▸ **Your instructions**:
Across the records, count every line that includes "Yvonne" and give the number by itself.

▸ **Data for processing**:
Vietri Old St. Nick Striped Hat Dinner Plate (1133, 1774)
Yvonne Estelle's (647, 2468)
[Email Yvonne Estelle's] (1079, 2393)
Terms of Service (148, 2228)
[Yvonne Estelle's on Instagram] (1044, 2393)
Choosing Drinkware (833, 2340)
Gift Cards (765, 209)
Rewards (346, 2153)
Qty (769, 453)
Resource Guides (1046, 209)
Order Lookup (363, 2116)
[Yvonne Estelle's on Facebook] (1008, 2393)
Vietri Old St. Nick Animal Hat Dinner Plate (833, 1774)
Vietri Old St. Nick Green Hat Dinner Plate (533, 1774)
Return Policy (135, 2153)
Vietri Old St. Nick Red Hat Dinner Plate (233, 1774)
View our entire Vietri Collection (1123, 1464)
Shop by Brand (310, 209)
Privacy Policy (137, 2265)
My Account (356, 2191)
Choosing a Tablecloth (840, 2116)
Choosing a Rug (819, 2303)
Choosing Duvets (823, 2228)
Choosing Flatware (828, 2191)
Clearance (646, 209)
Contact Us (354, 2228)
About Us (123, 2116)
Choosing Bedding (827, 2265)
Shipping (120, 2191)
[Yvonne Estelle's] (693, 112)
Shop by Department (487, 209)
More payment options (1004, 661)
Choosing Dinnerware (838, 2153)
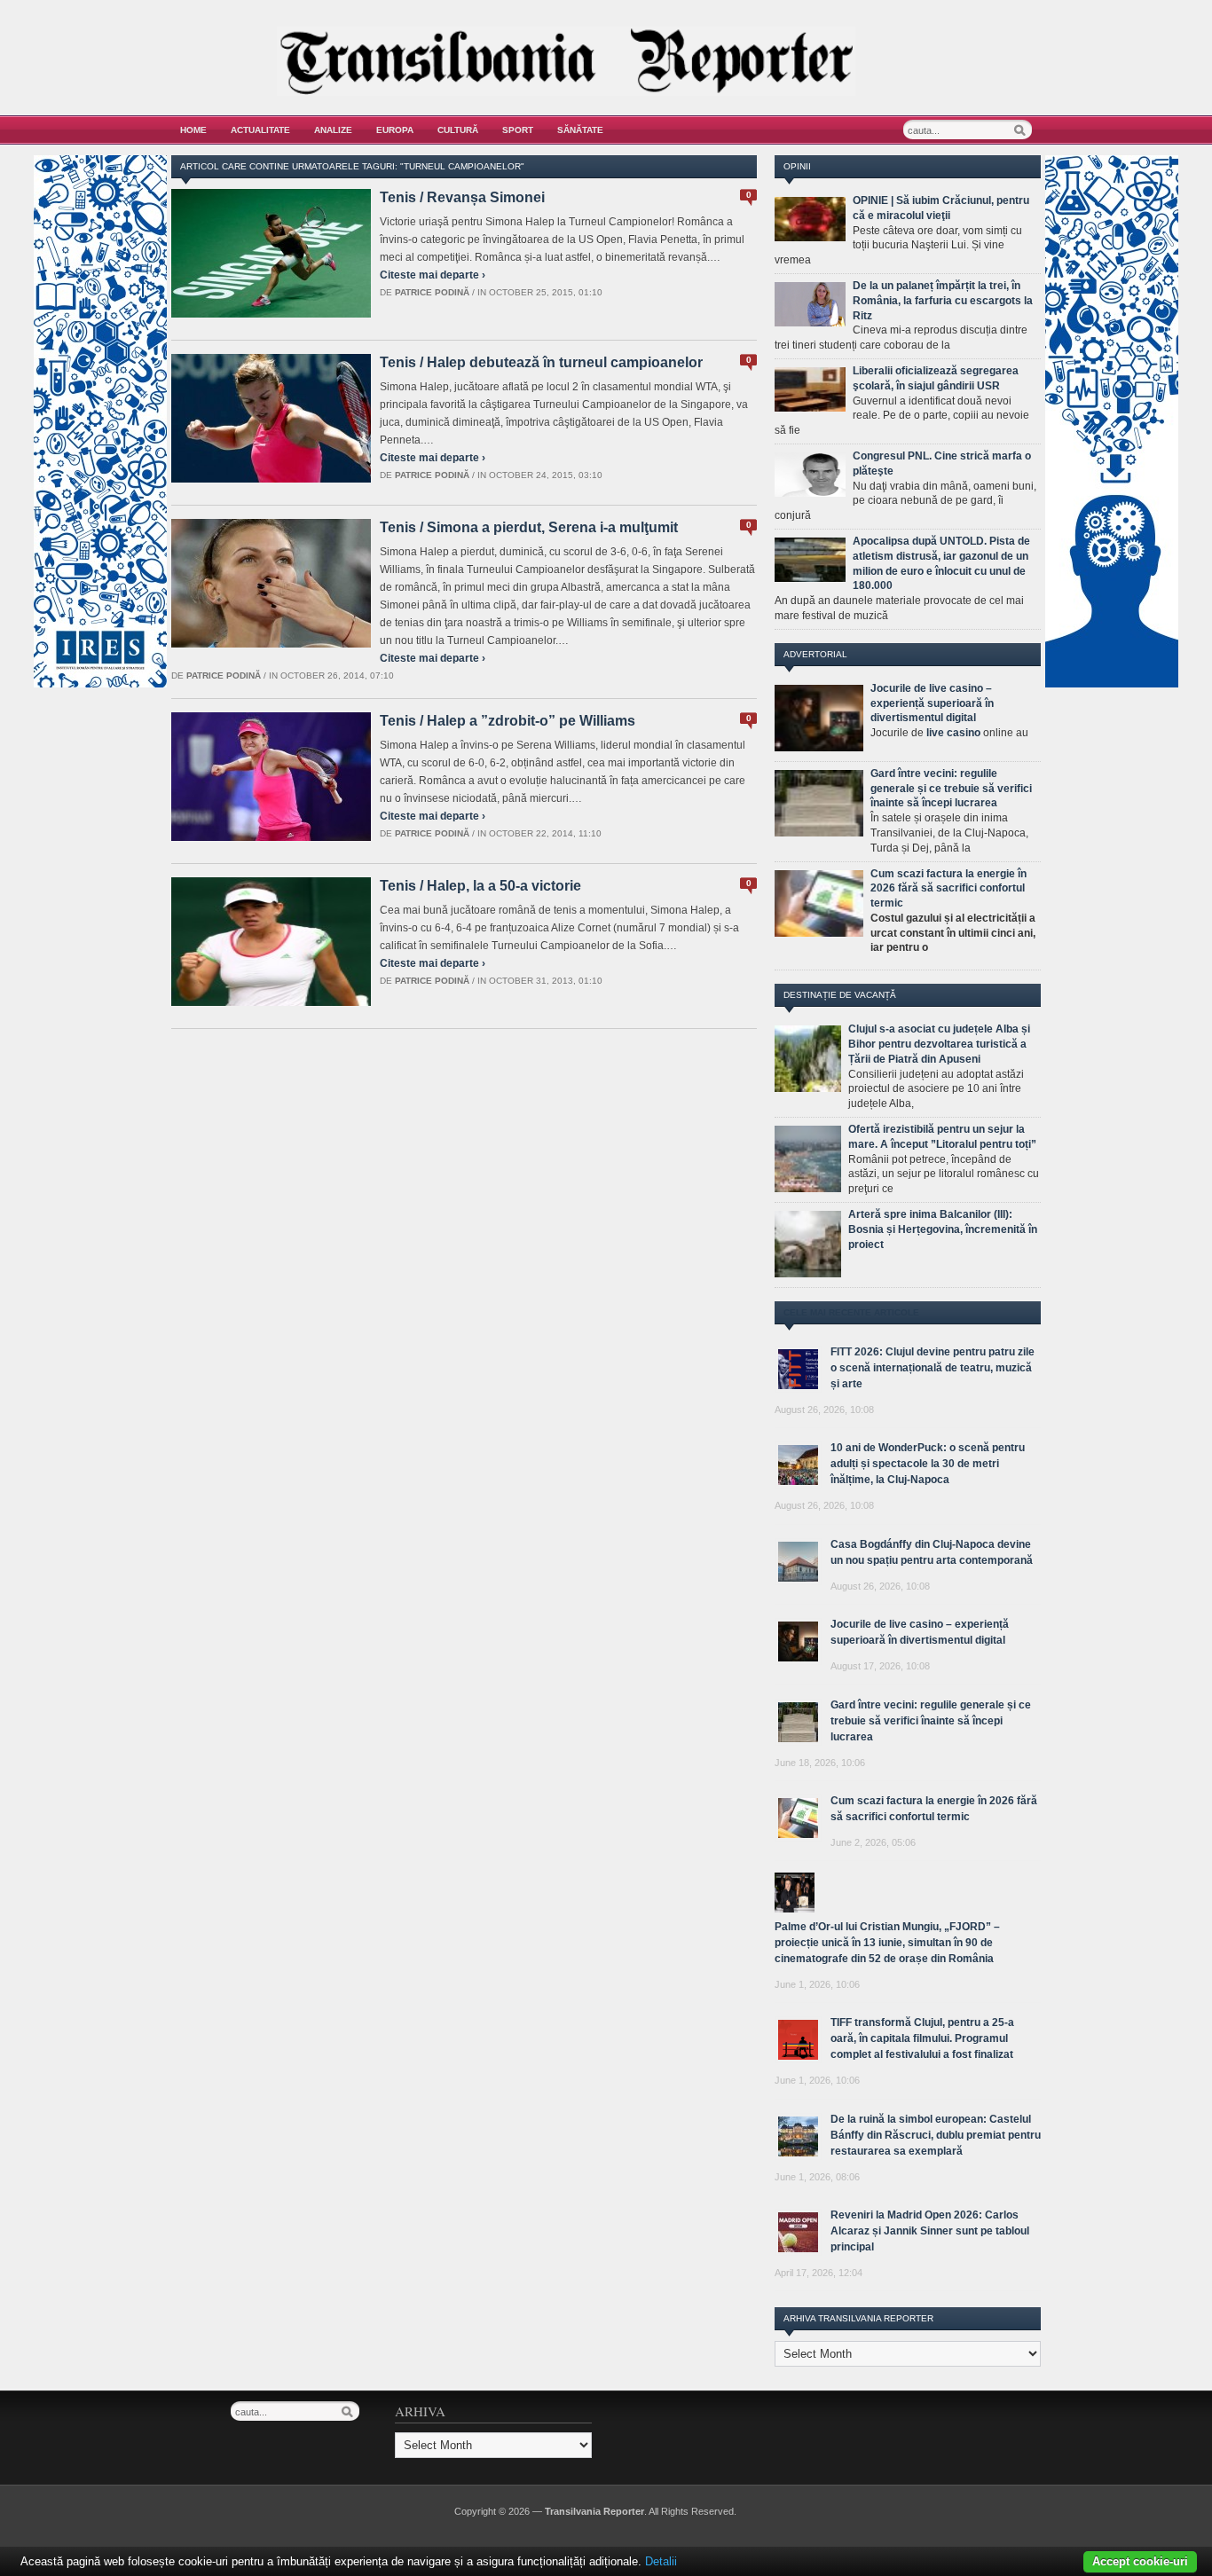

▸ **Result**:
5